The other point is one made by the extraordinary Professor Sucharit Bhakdi of Mainz University in Germany, an absolute genius in the microbiological method, who is utterly against these measures. He has said, what about the healthy old now they have been deprived of all the things that make life worth living? He reckons that this shutting down of their lives will be catastrophic, and almost certainly cause large numbers of deaths. So you can’t just say, ‘Oh, you don’t care about people dying’. That’s not what the argument is about. I care about people dying unnecessarily as much as anybody else, and my motives are as good as anybody else’s. It is just that my emotions are also driven by more intelligent thought, more reason and a better grasp of the facts.

O’Neill: I think Sumption’s intervention was very useful for a number of reasons. But one of them is what you have just touched upon, which is this really poisonous accusation that has been made against anyone who criticises the shutdown of society, which is, ‘You don’t care about old people,’ or even, ‘You want old people to die.’

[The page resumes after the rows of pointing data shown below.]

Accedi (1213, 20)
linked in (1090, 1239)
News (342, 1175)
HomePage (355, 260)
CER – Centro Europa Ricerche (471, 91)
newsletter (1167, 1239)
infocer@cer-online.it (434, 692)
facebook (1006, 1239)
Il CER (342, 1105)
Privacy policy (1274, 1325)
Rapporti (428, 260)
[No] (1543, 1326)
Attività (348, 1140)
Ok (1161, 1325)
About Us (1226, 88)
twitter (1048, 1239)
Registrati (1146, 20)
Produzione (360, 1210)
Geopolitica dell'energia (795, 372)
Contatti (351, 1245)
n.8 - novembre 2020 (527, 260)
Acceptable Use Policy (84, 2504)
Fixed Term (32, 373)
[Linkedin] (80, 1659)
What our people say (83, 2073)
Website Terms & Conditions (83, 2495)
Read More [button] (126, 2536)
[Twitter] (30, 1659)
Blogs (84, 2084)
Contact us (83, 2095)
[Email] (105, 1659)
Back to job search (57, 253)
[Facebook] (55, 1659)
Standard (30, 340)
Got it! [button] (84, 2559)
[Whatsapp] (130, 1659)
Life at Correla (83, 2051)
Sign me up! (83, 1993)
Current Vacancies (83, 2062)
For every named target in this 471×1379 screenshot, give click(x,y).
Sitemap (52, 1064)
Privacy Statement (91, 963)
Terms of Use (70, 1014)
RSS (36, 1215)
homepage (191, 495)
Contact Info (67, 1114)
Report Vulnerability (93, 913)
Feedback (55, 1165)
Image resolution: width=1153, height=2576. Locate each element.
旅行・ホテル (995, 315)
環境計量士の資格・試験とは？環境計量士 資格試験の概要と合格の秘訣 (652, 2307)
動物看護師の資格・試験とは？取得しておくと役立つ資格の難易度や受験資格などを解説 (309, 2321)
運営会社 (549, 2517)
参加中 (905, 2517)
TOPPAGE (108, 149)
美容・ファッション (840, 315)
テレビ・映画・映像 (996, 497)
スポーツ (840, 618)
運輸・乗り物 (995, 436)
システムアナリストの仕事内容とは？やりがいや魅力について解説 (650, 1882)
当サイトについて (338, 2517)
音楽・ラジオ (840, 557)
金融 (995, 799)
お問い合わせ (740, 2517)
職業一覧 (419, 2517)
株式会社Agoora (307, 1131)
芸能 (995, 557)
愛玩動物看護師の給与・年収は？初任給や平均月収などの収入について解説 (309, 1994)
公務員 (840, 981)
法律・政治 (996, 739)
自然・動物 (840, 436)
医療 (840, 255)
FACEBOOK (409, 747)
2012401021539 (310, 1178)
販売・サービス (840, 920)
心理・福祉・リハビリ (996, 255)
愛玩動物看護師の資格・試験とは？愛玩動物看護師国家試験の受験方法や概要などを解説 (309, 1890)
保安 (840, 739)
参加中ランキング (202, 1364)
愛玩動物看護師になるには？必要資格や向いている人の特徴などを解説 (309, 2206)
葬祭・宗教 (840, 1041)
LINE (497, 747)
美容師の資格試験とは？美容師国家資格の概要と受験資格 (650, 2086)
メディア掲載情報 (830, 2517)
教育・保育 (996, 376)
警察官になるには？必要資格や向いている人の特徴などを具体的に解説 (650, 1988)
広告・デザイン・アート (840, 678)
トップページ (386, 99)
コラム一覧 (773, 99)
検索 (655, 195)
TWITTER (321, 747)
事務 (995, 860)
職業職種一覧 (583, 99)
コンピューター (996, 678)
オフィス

Hitchens: Well, during the Iraq War, if you said, ‘Actually this war is wrong’, people said, ‘Oh, so you support Saddam Hussein’s fascist regime, do you? You believe that Saddam should be allowed to torture people, do you? That’s the sort of person you are, are you?’. And because of that shutting down of serious debate on a major matter, I think this should probably be called VMD – the virus of mass destruction. It is so very similar in the attempts to crush dissent.

O’Neill: They make this completely false distinction. They say this is a question of lives versus the economy. They talk about the economy as if it’s just some kind of abstract machine, just numbers and money and profits, when in fact the economy is people’s lives and their livelihoods. It’s how we create things, it’s how we produce things. Dr John Lee made a very good point in the Spectator, which is that this is lives versus lives. And that’s the kind of debate we need to be having.

Hitchens: That’s assuming, again, that the fundamental premise that shutting down the country will do any good is true, which I believe, is seriously in doubt. I’m a Christian, and there’s this wonderful part of the scriptures in which we are said to live and move and have our being in God. But in a material way, we live and move and have our being in the economy. If nobody is buying, if nobody is selling, if nobody is working, if nobody is serving, if nobody is being served, then there is nowhere for people to live, how do we pay for our houses and our meals? How do we raise our children? How do we support an education system? How do we pay doctors or build hospitals? If we have no economy at the moment, I would reckon, if we could only know the sums, we are probably throwing three or four district general hospitals into the sea or their equivalents in money every week.